My son recently moved out-of-state and needed to get a new title and tags for his vehicle. With documents in hand we set out on a journey that was likened to finding the land of Oz. Our first stop was to get a new driver’s license. Upon arriving at the DMV, we stood in line to talk with someone about our transaction, After they checked our documents we got in another line to get service. Once my son was issued a temporary license (apparently they will need to mail the real one to him) we were told that we needed to go to another office location to get the title and tags.
Down the road we traveled to a tiny nook in a nearly abandoned shopping mall. The office was so small that the line extended out the door. Once inside, the atmosphere reflected it’s surroundings. Hand-written signs behind run-down desks serviced by associates in t-shirts who didn’t look like they wanted to be there. The credit card machine at one of the service booths was out of order so they only serviced cash transactions. Lucky for us I brought the check book so we only had to wait 20 minutes.
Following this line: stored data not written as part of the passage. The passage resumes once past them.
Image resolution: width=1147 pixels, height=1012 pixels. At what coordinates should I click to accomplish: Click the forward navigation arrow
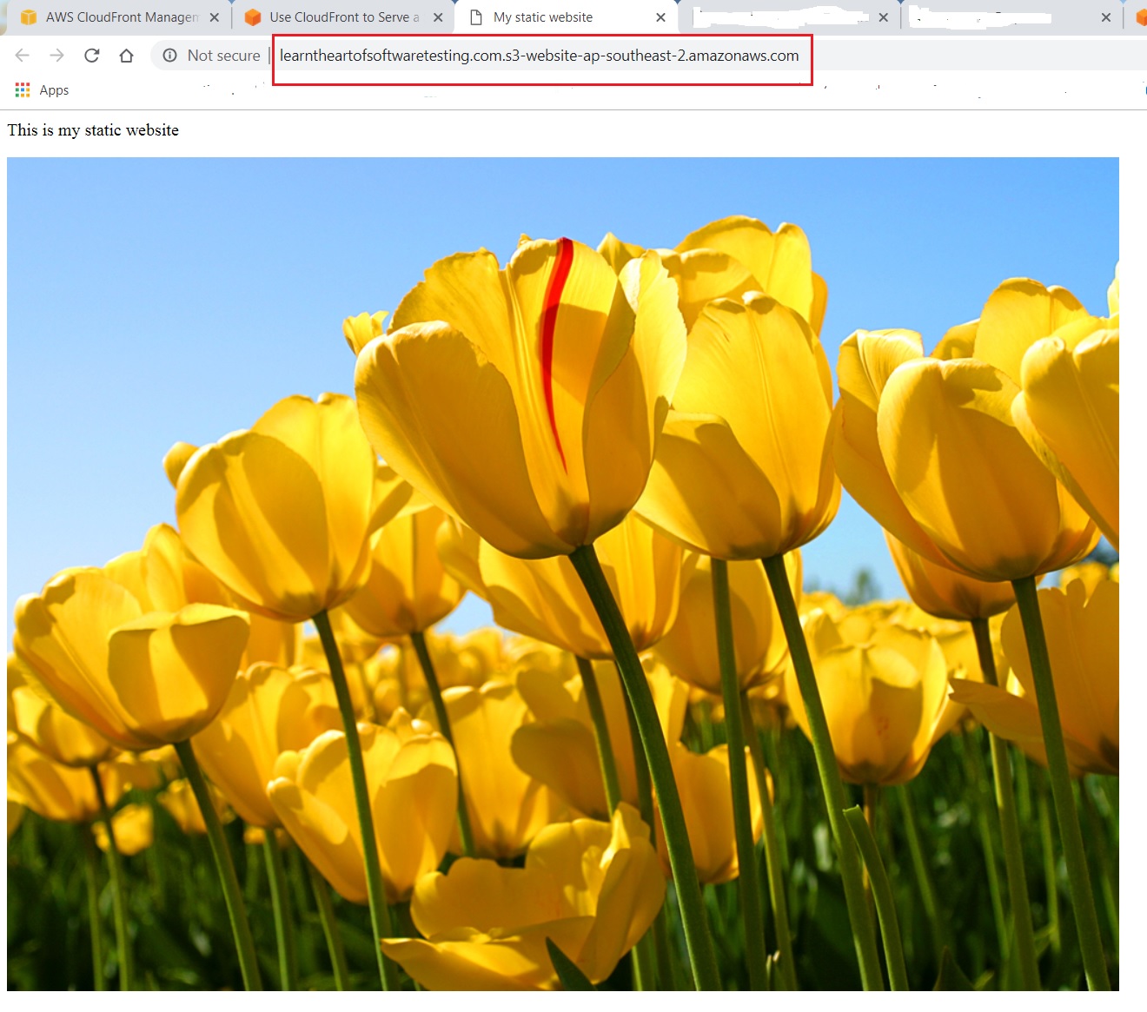pyautogui.click(x=57, y=56)
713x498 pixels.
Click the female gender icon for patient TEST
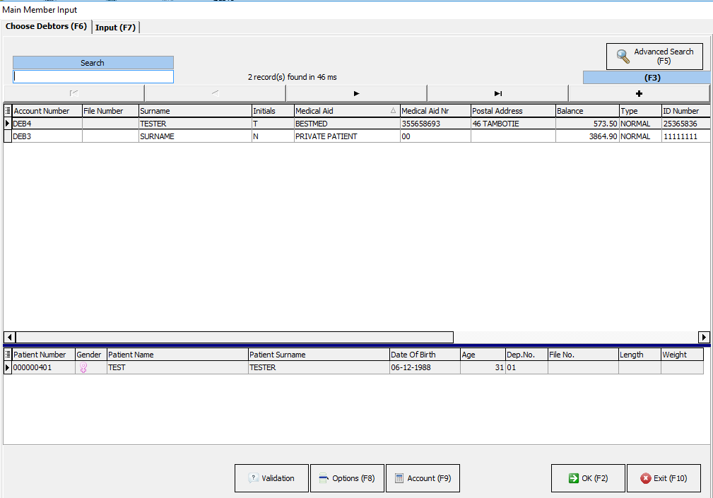coord(83,368)
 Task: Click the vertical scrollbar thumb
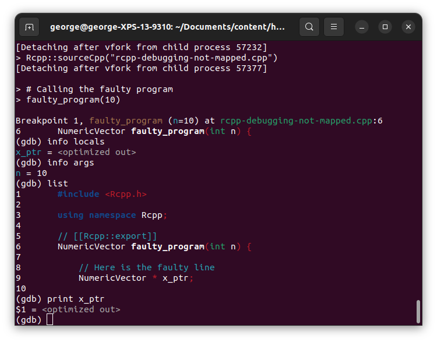(418, 311)
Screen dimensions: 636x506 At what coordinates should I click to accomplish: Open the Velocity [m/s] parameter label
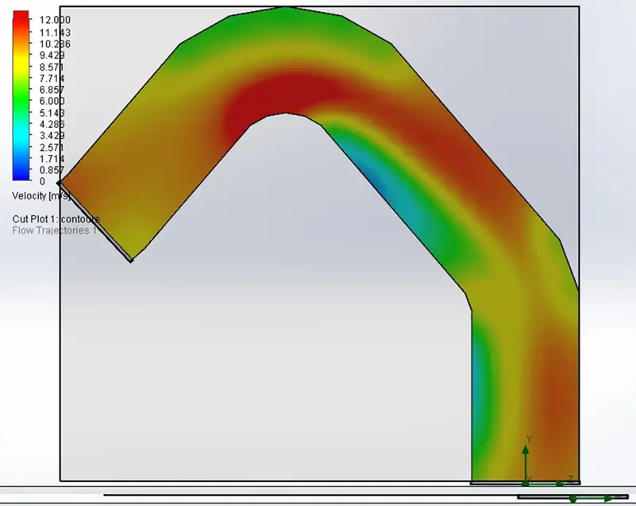tap(41, 196)
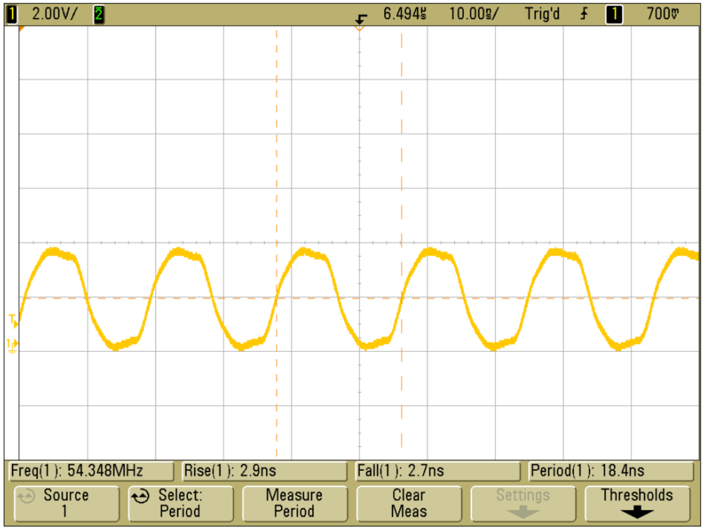Image resolution: width=704 pixels, height=528 pixels.
Task: Click the Channel 1 ground reference marker
Action: 11,346

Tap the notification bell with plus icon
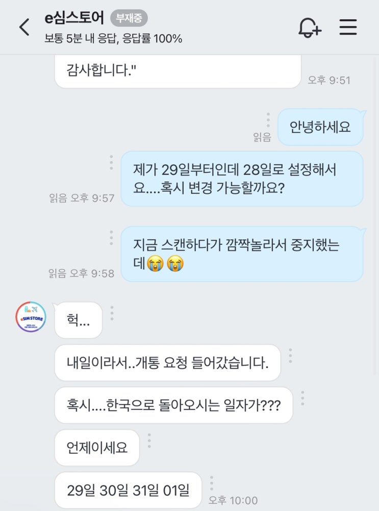(310, 27)
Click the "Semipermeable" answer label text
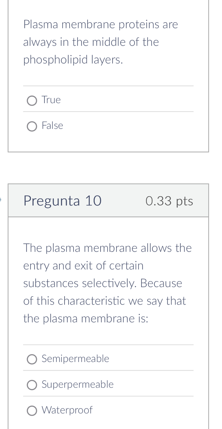The height and width of the screenshot is (429, 222). [x=75, y=359]
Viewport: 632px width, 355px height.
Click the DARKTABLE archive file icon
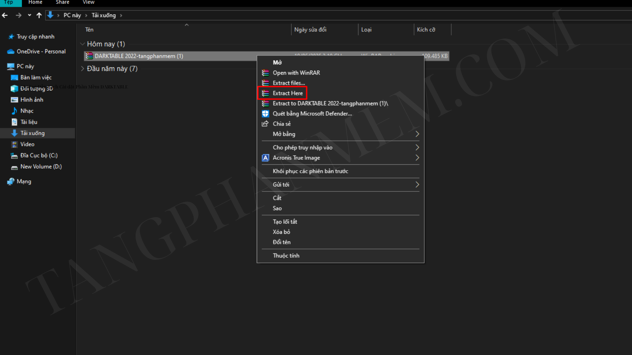click(89, 56)

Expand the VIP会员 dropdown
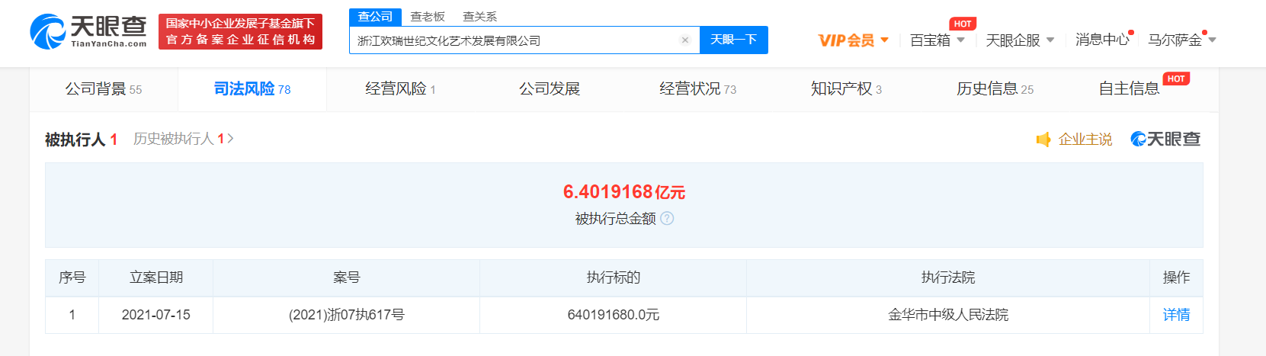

Although the associate we dealt with was knowledgeable and polite, it didn’t make up for the inefficient process. Two hours after we started our adventure we were finally done.
Like many government agencies where a customer has no other choice but to use them, service is often less than efficient and rarely focused on the customer. But it shouldn’t be so. I worked for a regulated company that had a captive customer base but in my case, I made sure customer service was my number one priority. People would frequently ask me why I bothered with service excellence if I have a captive customer base? The answer is simple. Customers are paying for the service and deserve to get their money’s worth. But most importantly, the customers I serve are members of my community. They are my neighbors and friends. Why wouldn’t I want to provide them with great service?
Unfortunately government agencies will not be able to achieve service excellence until they see excellence as is a value, not a job.